Ömrü yeten her insan çocukluk, gençlik, olgunluk ve dinçlik ve yaşlılık devrelerinden geçer. Bu devrelerin hepsinde çevresinde yer alan yakınlarına, dostlarına ihtiyacı vardır. Bu ihtiyaç şüphesiz çocukluk ve yaşlılık devresinde çok daha büyüktür. Her insan kendisini karşısındakinin yerine koyabilmeli ve onun nasıl bir bekleyiş içinde olduğunu çok iyi değerlendirmeli ve bu ihtiyacı karşılamada kusur etmemelidir.

Daha önce anne ve babalara hürmet ve hizmet üzerinde durmuştuk. Büyüklere hürmet anneleri, babaları, büyük anneleri ve büyük babaları içine aldığı gibi amcaları, dayıları, teyzeleri, halaları ve cemiyet içinde yaşça büyük olan her insanı içine alır.

Allah a hamd ediyoruz ki bütün menfî gelişmelere rağmen bizim cemiyetimiz bu hassasiyeti kaybetmemiştir.
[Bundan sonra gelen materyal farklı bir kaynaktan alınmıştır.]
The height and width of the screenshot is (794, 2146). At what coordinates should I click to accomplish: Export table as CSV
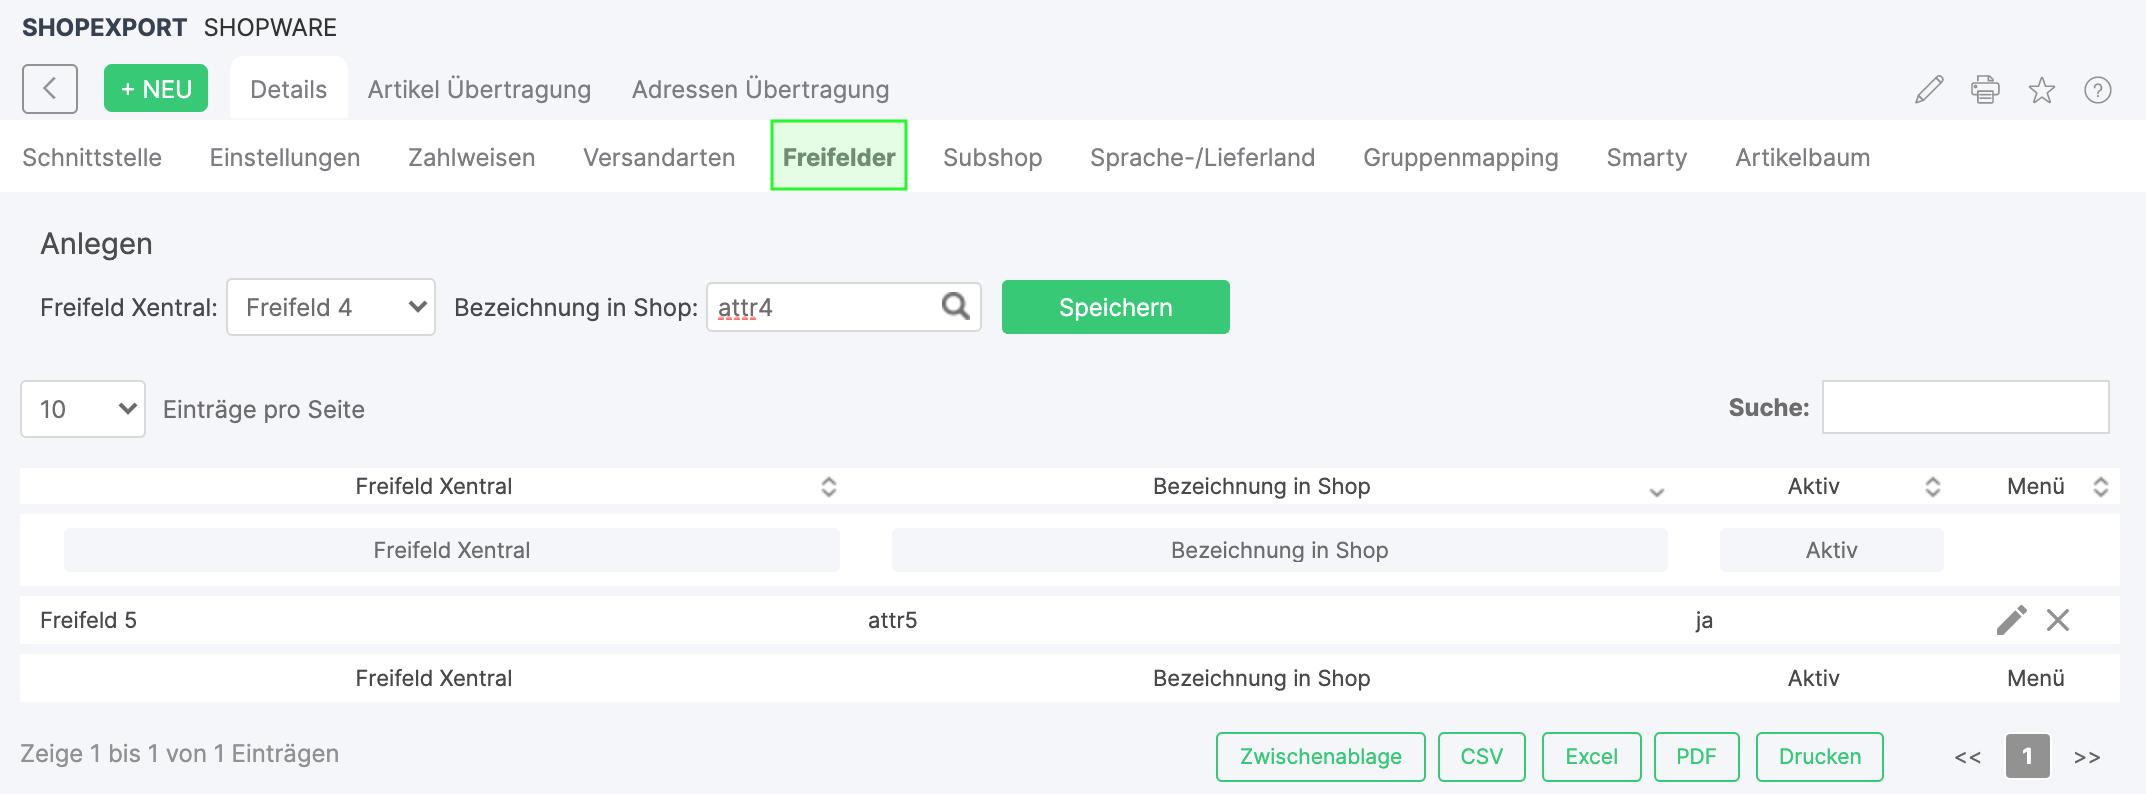click(1481, 756)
Mensubu olmakla izzet ve şeref duyduğumuz İslâm dininin ahlâk güzelliklerinden biri de budur.

Batı dünyasındaki yaşlı insanların kalabalıklar içindeki yalnızlığı esef vericidir ve ibretlik bir derecededir. Şefkatsizliğin, merhamet eksikliğinin, hürmet yokluğunun, akraba bağlarındaki kopukluğun insanları nasıl bir ümitsizlik ve yalnızlık dünyasına ittiğini görüp ibret almak isteyenler, batı dünyasında boş bakışlarla park ve bahçelerde dolaşan, balkonlarındaki çiçeklerini sulayarak, ellerinde köpeklerini gezdirerek bu dünyadan göçünceye kadar zaman dolduranları ibretle seyretmelidirler.

Nasıl bir dünyaya imrenir duruma getirildiğimiz o zaman kendini daha iyi belli edecektir.

Bizim şiârımız büyüklerimize hürmet, küçüklerimize şefkattir. Büyüklerle istişare etmek, onların duygu ve düşüncelerine değer vermek, onların hayata iştiraklerini sağlamak, rızalarını kazanmak, dualarını almak, onları iki cihan saadetine vesile etmektir.

[1] Sünen-i Tirmizî, Birr (4/ 322). Tirmizî, hadisin hasen olduğunu söyler.
[2] Sünen-i Tirmizî, Birr (4/ 322). Tirmizî hadis için hasen, sahih der.